→ TASK PROMPT: For the entries below, state how many lines contain the word "vertical" and add nothing else.

====================

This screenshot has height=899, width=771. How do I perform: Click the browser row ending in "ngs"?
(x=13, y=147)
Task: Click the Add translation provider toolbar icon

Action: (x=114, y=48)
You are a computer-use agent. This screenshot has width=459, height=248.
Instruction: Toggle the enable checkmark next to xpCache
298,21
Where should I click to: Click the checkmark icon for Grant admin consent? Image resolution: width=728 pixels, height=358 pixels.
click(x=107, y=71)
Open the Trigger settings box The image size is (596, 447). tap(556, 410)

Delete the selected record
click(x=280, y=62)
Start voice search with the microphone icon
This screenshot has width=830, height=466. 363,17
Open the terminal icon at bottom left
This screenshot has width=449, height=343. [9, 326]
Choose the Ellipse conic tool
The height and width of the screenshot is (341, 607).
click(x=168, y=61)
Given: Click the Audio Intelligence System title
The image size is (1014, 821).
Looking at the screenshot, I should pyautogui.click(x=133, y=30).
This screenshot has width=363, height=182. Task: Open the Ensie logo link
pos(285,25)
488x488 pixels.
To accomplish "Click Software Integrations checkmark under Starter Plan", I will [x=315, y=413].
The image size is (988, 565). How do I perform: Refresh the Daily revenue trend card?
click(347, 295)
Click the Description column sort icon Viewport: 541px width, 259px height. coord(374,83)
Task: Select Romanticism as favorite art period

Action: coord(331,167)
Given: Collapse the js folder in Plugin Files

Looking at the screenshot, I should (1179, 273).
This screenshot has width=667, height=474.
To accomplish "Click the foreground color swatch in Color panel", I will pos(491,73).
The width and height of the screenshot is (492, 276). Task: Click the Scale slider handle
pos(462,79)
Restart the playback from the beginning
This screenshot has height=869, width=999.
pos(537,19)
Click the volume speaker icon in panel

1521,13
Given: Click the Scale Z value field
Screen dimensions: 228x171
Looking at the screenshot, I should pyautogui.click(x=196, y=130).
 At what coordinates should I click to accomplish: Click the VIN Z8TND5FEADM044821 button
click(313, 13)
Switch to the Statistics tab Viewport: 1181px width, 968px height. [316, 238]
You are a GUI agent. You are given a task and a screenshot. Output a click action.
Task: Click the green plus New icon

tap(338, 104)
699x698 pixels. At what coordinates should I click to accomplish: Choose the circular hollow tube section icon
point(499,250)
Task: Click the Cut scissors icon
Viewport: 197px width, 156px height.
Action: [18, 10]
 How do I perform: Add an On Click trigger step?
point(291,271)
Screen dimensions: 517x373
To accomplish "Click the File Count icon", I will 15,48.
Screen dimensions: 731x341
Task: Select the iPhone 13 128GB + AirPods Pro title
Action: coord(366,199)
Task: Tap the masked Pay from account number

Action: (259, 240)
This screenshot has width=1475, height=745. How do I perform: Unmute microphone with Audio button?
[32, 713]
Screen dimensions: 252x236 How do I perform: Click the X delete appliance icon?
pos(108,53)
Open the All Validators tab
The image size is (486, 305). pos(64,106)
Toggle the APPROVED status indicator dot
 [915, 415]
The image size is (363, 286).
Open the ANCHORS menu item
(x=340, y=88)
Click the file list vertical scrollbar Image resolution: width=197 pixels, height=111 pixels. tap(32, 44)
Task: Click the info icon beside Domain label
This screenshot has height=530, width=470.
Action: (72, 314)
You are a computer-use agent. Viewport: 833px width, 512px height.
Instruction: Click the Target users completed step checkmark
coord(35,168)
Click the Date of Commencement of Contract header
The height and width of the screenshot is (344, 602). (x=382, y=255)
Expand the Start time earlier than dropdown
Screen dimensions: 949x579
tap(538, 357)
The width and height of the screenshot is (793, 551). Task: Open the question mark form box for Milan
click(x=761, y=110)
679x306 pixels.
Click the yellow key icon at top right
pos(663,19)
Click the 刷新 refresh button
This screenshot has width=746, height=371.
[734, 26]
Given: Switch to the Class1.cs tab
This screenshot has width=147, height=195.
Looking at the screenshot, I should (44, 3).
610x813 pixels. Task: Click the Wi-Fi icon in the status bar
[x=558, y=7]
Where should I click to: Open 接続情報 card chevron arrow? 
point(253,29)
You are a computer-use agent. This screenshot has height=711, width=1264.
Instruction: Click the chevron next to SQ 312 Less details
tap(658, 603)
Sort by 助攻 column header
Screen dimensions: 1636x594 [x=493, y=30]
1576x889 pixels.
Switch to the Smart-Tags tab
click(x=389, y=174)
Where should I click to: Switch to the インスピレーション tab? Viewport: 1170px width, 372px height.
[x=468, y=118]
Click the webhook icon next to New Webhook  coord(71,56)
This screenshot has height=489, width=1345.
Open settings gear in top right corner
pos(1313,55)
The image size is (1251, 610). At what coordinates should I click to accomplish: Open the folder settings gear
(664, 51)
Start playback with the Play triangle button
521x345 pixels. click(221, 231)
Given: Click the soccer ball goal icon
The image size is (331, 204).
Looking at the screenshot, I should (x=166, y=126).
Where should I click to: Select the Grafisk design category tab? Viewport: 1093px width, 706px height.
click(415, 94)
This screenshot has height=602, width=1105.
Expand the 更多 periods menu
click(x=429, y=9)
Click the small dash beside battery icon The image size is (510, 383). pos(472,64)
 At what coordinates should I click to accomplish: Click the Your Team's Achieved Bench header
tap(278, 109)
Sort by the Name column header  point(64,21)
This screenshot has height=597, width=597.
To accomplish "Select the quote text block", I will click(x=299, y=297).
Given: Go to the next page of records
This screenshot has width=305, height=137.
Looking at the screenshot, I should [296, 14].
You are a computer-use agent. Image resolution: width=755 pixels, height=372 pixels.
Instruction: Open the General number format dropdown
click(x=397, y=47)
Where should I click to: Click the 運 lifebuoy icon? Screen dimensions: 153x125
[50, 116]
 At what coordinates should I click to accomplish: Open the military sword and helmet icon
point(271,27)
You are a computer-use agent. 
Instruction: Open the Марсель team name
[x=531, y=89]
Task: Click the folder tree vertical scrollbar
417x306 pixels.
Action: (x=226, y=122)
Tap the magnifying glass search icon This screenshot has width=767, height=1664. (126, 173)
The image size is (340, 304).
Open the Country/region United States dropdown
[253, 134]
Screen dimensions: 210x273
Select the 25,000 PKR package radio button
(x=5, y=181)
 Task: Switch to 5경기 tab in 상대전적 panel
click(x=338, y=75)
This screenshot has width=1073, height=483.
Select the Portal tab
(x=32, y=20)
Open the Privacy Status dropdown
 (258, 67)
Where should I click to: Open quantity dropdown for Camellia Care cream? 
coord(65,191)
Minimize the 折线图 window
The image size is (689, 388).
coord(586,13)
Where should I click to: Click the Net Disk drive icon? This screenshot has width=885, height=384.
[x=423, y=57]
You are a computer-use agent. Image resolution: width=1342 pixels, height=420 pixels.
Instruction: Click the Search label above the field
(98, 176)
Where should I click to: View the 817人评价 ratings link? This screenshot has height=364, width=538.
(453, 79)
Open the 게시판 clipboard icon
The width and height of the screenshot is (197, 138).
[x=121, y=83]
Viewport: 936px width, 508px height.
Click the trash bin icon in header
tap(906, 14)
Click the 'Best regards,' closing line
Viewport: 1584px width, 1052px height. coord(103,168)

====================

→ EXERCISE RESPONSE: 2